▸ **SUPPLIED TEXT**:
------------------------------
2. A preamble statement of facts need to be penned before we proceed to answer, of course after noting the submissions which were urged at the hearing held on November 25, 2011.

3. The issue pertaining to judicial delays was considered by the Supreme Court in the decision reported as 2002 (4) SCC 247 All India Judges Association Vs. Union of India & Ors. Exhaustive directions were issued by the Supreme Court, and some of them pertain to the appointment of Judicial Officers in the Courts subordinate to the High Court(s).

4. The problem of existing vacancies not being filled up within time, resulting in pendency of cases in courts reaching alarming proportions, was considered by the Supreme Court in the decision reported as 2008 (17) SCC 703 Malik Mazhar Sultan & Anr.(3) Vs. U.P. Public Service Commission & Ors. with reference to an earlier decision reported as 2006 (9) SCC 507 Malik Mazhar Sultan(1) & Anr. Vs. U.P. Public Service Commission & Ors. The Supreme Court

passed directions pertaining to: (i) speedy determination and filling up vacancies of Judges at all levels, and (ii) fixing a time schedule to fill up the vacancies. In para 7 of the decision in Malik Mazhar Sultan (3) case (supra), the Supreme Court fixed the schedule within which existing and future anticipated vacancies had to be determined and filled up by each High Court in the cadre of District Judges and the cadre of Civil Judges (Senior Division and Junior Division).
------------------------------
▸ **DATA PROVIDED**:
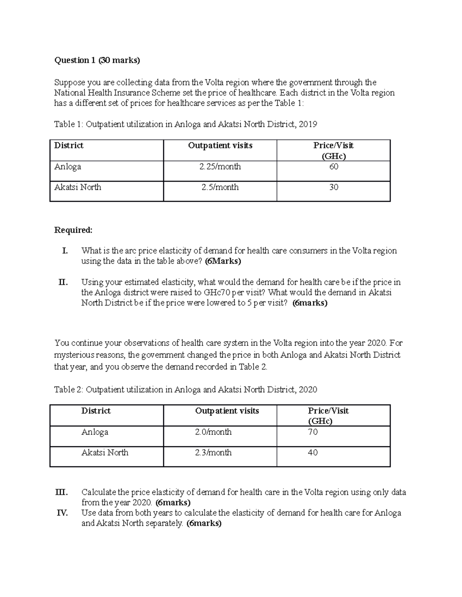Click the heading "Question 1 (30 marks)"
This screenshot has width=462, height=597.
point(97,60)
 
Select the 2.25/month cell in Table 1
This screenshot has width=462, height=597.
point(220,166)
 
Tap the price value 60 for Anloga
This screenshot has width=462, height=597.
point(333,166)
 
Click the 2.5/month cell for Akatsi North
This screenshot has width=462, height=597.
point(220,187)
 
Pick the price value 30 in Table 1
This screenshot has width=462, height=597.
point(333,187)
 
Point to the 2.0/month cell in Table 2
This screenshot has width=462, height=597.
point(213,432)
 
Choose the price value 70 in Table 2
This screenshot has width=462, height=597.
point(313,432)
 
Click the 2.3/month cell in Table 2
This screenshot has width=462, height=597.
point(213,452)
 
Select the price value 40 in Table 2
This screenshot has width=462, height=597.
point(313,452)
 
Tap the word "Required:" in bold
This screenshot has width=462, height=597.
point(73,230)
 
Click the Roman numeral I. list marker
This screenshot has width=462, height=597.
point(65,251)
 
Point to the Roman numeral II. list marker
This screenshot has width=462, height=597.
point(63,282)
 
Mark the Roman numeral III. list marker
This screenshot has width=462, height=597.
point(62,492)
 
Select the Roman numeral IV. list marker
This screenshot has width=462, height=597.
point(62,513)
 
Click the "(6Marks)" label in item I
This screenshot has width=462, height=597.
point(223,261)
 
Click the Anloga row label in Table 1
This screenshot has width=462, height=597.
point(67,166)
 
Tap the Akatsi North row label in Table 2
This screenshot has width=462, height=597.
point(105,452)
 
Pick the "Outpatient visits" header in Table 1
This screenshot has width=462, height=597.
point(220,145)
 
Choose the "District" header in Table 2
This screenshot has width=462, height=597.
point(96,411)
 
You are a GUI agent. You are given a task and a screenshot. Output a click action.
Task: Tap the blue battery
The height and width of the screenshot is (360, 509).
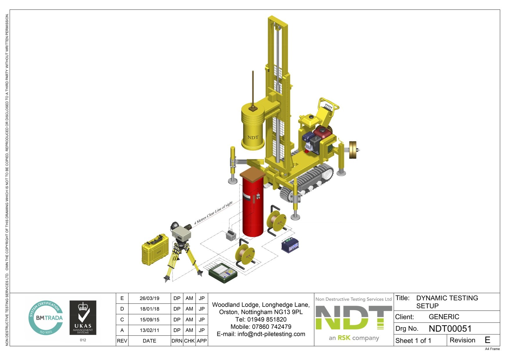pos(290,245)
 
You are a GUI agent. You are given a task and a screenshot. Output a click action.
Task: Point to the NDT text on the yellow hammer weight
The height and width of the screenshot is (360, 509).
pos(253,137)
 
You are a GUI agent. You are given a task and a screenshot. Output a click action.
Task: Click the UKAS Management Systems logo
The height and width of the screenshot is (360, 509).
pos(83,318)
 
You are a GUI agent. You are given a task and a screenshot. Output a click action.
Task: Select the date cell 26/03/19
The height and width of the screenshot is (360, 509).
pos(149,298)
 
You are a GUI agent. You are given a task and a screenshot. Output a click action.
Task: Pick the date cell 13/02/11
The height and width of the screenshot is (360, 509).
pos(149,330)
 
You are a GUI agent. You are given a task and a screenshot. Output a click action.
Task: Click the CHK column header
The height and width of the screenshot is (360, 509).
pos(189,341)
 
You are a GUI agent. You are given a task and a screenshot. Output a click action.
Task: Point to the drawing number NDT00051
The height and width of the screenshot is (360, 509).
pos(450,329)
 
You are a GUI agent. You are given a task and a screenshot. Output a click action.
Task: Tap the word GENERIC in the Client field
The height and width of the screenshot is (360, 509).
pos(444,317)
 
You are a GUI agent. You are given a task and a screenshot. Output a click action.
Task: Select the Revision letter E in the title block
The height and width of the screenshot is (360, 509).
pos(488,340)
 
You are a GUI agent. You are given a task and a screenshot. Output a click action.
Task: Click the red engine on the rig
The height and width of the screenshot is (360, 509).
pos(323,132)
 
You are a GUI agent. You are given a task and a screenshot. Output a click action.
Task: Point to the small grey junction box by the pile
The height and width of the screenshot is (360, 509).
pos(231,235)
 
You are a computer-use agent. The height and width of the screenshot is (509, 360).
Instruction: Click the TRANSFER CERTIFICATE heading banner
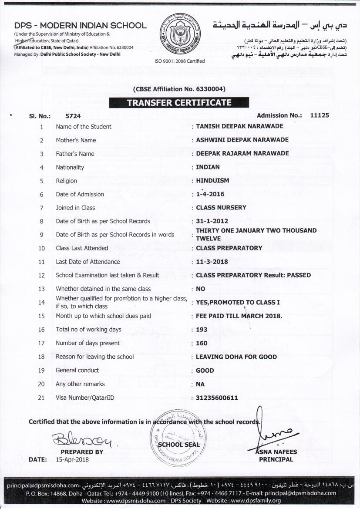click(x=179, y=103)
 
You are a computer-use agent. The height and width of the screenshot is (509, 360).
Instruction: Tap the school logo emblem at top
click(x=179, y=33)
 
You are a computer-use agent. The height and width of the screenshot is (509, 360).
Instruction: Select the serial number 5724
click(x=73, y=116)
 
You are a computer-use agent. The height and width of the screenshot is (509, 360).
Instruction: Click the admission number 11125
click(x=320, y=115)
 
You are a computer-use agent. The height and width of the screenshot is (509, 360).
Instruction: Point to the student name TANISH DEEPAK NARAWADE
click(x=239, y=126)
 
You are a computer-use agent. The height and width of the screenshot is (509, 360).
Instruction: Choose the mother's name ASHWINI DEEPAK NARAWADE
click(x=242, y=140)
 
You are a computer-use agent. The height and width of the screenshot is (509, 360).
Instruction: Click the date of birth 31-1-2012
click(x=212, y=221)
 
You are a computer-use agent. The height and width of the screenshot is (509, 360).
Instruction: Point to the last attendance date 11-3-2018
click(x=212, y=262)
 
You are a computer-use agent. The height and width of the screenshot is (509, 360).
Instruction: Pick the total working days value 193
click(x=202, y=330)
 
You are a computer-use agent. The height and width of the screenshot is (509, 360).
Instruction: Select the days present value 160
click(x=202, y=343)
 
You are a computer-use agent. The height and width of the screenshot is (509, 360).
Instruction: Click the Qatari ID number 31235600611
click(x=217, y=398)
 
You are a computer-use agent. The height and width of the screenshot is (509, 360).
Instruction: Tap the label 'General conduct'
click(x=77, y=370)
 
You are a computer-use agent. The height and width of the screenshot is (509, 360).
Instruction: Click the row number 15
click(x=42, y=316)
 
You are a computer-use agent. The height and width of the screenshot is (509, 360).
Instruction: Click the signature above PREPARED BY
click(x=81, y=441)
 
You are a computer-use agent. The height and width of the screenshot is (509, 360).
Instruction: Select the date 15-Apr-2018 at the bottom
click(x=72, y=459)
------------------------------
▸ **AIM 1**: List every case citation that the passage on judicial vacancies gives in the reported form of year, volume and "SCC" page number.
▸ **AIM 2**: Put the records, from their first line through the line containing "point(333,166)", into a JSON list of strings, with one string per line and blank lines skipped. Leave the pictures out.

▸ **RIGHT ANSWER 1**:
- 2002 (4) SCC 247
- 2008 (17) SCC 703
- 2006 (9) SCC 507

▸ **RIGHT ANSWER 2**:
[
  "Click the heading \"Question 1 (30 marks)\"",
  "This screenshot has width=462, height=597.",
  "point(97,60)",
  "Select the 2.25/month cell in Table 1",
  "This screenshot has width=462, height=597.",
  "point(220,166)",
  "Tap the price value 60 for Anloga",
  "This screenshot has width=462, height=597.",
  "point(333,166)"
]